But when it comes to men and women, the rules for eating healthy change. Each one has different nutritional needs that they have to take into consideration when carefully craft their meals and diet plans.

Today, we're gonna explore the similarities and differences between their nutritional needs, according to well-developed studies.

Why men and women have different nutritional needs?

Even though women and men share 98.5% identical DNA, there are certain nutritional norms that they need to follow in order to provide their bodies with the necessary amount of nutrients and power.

Even if we like to think men and women are the same or equals, in some stages of life, we are very different. For instance, women lose more iron during their menstruation flow, they go through menopause, which comes with great changes in the body, and during the pregnancy and lactation period, the amount of energy that women need increases drastically in order to support both them and their babies.

Other differences between men and women's nutrition are related to age. Growing older, women are more at risk for osteoporosis, following menopause, so they'll need a higher intake of calcium and vitamin D.

These being said, let's take a closer look at how different is, in fact, the nutrition of men compared to women's.

▸ **What is being asked**: Reproduce the passage on how nutritional needs differ between men and women word for word, in full.

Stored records
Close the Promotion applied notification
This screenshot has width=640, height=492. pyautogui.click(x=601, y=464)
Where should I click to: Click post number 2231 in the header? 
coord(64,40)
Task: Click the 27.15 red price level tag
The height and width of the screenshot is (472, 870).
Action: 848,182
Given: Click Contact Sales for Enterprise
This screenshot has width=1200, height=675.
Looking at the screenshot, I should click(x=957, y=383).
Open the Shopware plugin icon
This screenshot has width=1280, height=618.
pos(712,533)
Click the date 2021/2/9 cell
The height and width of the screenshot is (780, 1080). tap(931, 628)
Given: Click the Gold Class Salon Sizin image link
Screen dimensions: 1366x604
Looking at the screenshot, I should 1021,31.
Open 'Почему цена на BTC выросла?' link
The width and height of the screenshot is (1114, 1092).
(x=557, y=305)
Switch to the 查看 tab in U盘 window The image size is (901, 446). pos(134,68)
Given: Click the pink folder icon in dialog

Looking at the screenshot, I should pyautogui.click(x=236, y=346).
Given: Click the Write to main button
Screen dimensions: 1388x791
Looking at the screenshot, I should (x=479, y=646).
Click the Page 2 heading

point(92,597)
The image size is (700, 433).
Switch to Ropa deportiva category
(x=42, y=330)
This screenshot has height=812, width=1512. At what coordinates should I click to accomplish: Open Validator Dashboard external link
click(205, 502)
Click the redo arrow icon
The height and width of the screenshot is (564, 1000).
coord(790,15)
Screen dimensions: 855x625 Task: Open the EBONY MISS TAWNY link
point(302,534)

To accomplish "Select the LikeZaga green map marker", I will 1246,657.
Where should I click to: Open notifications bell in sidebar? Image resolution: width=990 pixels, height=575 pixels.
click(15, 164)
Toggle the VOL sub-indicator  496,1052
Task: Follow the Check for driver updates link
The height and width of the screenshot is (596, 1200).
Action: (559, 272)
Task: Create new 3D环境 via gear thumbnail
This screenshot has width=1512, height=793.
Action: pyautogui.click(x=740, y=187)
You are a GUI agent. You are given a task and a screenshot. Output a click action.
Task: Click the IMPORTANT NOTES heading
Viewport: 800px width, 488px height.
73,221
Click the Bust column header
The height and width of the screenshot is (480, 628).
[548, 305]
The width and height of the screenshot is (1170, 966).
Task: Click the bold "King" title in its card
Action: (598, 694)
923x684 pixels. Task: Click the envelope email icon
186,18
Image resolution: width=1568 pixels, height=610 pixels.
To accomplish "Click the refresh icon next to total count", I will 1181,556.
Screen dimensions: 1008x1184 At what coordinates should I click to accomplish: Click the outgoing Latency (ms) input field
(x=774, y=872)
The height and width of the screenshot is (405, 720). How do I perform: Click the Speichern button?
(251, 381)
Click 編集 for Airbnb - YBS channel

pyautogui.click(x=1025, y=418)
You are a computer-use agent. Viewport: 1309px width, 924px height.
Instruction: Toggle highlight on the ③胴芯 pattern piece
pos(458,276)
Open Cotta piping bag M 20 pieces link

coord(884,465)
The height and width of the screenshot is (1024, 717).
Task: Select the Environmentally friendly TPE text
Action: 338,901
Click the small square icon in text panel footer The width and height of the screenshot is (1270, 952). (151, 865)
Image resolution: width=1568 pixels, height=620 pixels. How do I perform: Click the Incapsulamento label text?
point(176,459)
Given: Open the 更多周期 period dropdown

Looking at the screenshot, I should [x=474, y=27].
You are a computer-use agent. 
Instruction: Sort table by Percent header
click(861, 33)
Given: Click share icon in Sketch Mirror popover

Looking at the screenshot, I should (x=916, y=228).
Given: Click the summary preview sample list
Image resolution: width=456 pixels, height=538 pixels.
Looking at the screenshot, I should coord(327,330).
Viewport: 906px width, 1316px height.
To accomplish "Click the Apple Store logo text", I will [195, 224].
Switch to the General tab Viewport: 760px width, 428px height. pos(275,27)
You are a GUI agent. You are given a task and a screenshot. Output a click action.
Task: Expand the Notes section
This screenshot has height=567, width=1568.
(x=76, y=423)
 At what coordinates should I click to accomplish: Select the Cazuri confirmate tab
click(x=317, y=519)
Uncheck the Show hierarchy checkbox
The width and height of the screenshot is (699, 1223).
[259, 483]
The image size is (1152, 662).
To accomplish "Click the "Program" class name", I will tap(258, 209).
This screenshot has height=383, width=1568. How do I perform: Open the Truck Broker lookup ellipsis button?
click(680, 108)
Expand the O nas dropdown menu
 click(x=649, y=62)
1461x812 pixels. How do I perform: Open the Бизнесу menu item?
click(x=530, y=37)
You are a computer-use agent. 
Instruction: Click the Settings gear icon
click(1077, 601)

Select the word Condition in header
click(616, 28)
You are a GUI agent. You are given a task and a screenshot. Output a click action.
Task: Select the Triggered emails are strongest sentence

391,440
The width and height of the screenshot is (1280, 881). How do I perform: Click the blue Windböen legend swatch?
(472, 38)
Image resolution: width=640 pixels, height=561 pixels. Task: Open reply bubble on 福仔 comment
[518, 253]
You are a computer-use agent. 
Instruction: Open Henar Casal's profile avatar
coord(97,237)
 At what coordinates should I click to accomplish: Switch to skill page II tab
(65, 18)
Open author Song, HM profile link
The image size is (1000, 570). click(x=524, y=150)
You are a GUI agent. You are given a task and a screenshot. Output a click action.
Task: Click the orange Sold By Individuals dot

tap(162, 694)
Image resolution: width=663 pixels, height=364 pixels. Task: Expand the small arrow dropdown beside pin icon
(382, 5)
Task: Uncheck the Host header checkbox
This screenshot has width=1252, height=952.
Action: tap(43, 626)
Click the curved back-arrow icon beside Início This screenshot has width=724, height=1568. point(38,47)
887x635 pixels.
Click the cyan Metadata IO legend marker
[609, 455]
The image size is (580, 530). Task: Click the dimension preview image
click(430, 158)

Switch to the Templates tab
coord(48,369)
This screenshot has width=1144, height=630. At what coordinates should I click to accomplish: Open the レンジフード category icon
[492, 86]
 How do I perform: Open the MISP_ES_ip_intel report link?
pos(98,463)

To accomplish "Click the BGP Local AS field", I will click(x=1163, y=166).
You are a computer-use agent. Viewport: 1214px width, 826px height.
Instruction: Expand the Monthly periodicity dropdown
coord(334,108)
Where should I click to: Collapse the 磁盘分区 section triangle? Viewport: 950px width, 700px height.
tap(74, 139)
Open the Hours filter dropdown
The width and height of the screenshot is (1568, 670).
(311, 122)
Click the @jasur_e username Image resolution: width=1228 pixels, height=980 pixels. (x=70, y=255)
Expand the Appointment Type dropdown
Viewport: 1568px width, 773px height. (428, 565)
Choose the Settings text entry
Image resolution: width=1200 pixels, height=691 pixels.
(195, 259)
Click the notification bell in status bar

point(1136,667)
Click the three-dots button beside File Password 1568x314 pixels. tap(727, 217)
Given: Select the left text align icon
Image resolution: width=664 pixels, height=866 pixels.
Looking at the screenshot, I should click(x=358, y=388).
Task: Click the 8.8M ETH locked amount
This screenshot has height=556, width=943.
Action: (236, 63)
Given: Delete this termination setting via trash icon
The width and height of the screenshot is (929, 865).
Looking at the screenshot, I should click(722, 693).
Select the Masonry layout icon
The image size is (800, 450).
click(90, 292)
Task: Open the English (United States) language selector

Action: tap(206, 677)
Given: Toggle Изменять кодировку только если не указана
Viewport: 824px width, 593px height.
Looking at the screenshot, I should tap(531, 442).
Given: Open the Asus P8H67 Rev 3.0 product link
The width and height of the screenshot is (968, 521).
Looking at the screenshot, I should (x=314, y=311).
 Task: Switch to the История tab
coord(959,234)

▸ **Response to the exercise**:
But when it comes to men and women, the rules for eating healthy change. Each one has different nutritional needs that they have to take into consideration when carefully craft their meals and diet plans.

Today, we're gonna explore the similarities and differences between their nutritional needs, according to well-developed studies.

Why men and women have different nutritional needs?

Even though women and men share 98.5% identical DNA, there are certain nutritional norms that they need to follow in order to provide their bodies with the necessary amount of nutrients and power.

Even if we like to think men and women are the same or equals, in some stages of life, we are very different. For instance, women lose more iron during their menstruation flow, they go through menopause, which comes with great changes in the body, and during the pregnancy and lactation period, the amount of energy that women need increases drastically in order to support both them and their babies.

Other differences between men and women's nutrition are related to age. Growing older, women are more at risk for osteoporosis, following menopause, so they'll need a higher intake of calcium and vitamin D.

These being said, let's take a closer look at how different is, in fact, the nutrition of men compared to women's.